Likely not, if we are so stressed out we can't handle thinking about one more thing. Yet it is important to consider that attending to our spiritual life during times of anxiety can help us manage stress and rebalance our life. Also, maintaining our spiritual health is key to general stress relief and prevention.

We all know stress hurts us mentally. We know that it can take its toll physically. We also need to consider that it makes us spiritually unwell.

“I can do it myself!”

Most of us have been saying those words since we were three years old, and now as adults we may have a deeply ingrained, self-help, do-it-myself way of handling stress. Maybe it’s pride, or maybe it’s lack of faith that God can make a difference that keeps us from turning to God and working to strengthen our spiritual lives when we need it most.
How can we keep our spiritual life strong, especially when our schedules are so overcrowded?

It has been said that when Martin Luther was too busy to pray, he added an hour to his schedule to accommodate it.

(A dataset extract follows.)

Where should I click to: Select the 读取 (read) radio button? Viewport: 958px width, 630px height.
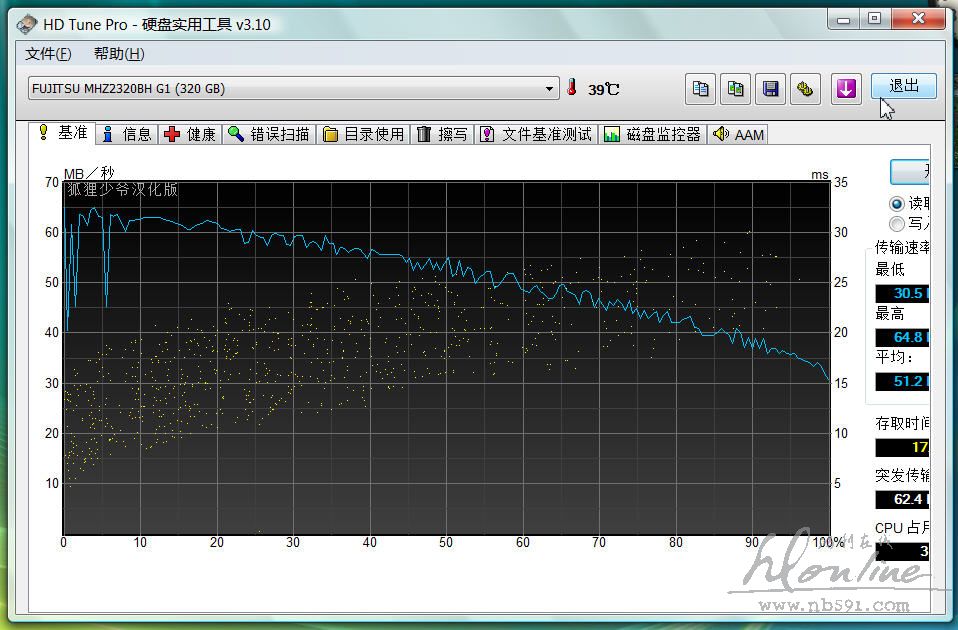tap(897, 203)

He didn't trust his personal gauge of priorities and anxiety. His practice underscores the idea that connecting spiritually can bring us a sense of peace. During prayer, despite the stress in and around us, we are reconnected with and grounded in God, who can help us handle our stress and take on our burdens. If we do not reconnect with God, stress can run us over like a Mack truck.

Conversely, when we are spiritually unwell, we're vulnerable to stress. Stress gets to us, and so we feel separated from God. The psalmist in Psalm 22 voices that feeling: “My God, my God why have you forsaken me? Why are you so far from helping me? . . . I cry by day but you do not answer” (v. 14).

But as we know, God never abandons us. That feeling of separation is due to our inattention to our relationship with God, or our doing things that hurt our relationship with God. During these times, life becomes disorienting. Stressful. We feel afraid. We begin to close up and build walls for self-protection. But instead of protecting ourselves, when we close up and shut things out, we are shutting ourselves off. We don’t recognize the valuable and necessary resources in other people and in helpful practices. This shut-off feeling is like a room that's closed off over the summer — it becomes musty and dusty and dry, uncomfortable even for bugs.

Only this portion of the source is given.